Full disclosure: I work with Jason
I think this is one of those sharp corners of the language, which is to say I know it is like it is for a good reason, but it's still something easy to overlook that can bite you if you aren't careful.
I will say, I'm glad the language is resilient to code changes, in the sense that adding a default value to that second parameter at a later point in time would not change the semantics of any call sites that had been using the first method. That's certainly why the compiler uses the "most specific" rule to resolve ambiguity.
The one place where this can "bite" you is in the following scenario:
Say you're implementing a protocol or inheriting from a class that defines and implements doSomething(with:)
. You then write your own method doSomething(with:andMaybe:)
but decide to add that default parameter for some good reason. You then go to use your method somewhere, not realizing you're actually calling the inherited form.
This is the exact scenario Jason found himself in and, I think, is why this topic has been brought up a few times before.

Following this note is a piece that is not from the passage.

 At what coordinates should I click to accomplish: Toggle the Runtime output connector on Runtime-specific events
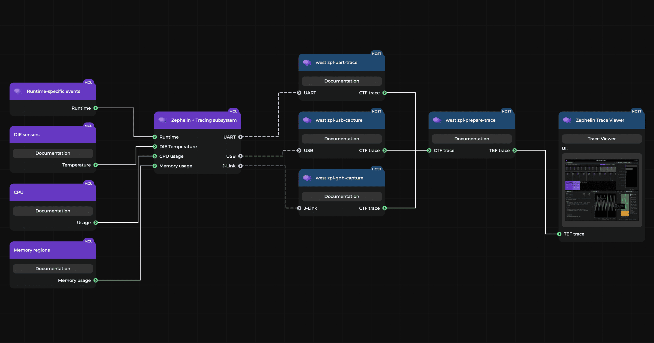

A warning would certainly be helpful in this scenario, but it would be obnoxious in others, so finding a reasonable way to silence it is critical. Here's some scenarios and imperfect solutions:
- If you intended to call the arity-2 function, silencing the warning is trivial because you can simply add the second parameter to your call. The fix-it could even insert the default value for you. It's annoying to have to specify what should be a default, but there's just no other way to do it and it's the right move, even without the warning.
- Removing the default value would also be a sensible fix-it, but could only apply if you own that code. If you only happen to own the short-form method, there's nothing reasonable you could do except rename it.
- Other more dramatic changes like changing the parameter or function names could be recommended, but I'm not sure the compiler would want to do that since it wouldn't have any way to generate a recommended name. It's not like the near-miss protocol conformance scenario — there's concrete to compare against. I suppose it could just point you to the func definitions and say "consider renaming".
One way to silence the warning comes to mind which would work in all scenarios. A fix-it could suggest you use the fully-qualified name as an unapplied reference. For example:
Did you mean?
doSomething(with:)("abc")
doSomething(with:andMaybe:)("abc")
I admit this is truly strange usage of function calls, but it's perfectly valid and does what you'd expect. Typically you'd only use the unapplied reference when you want to, say, pass one of the functions as a parameter — point-free style.
This is the only way to remove all ambiguity, but considering how strange it is I dunno if this is the right move.
But then again, since this scenario is rare enough in the first place, maybe using a rarely-used feature is appropriate!
It would be nice to highlight this surprising corner-case for people. Even veterans can trip over this ambiguity from time to time.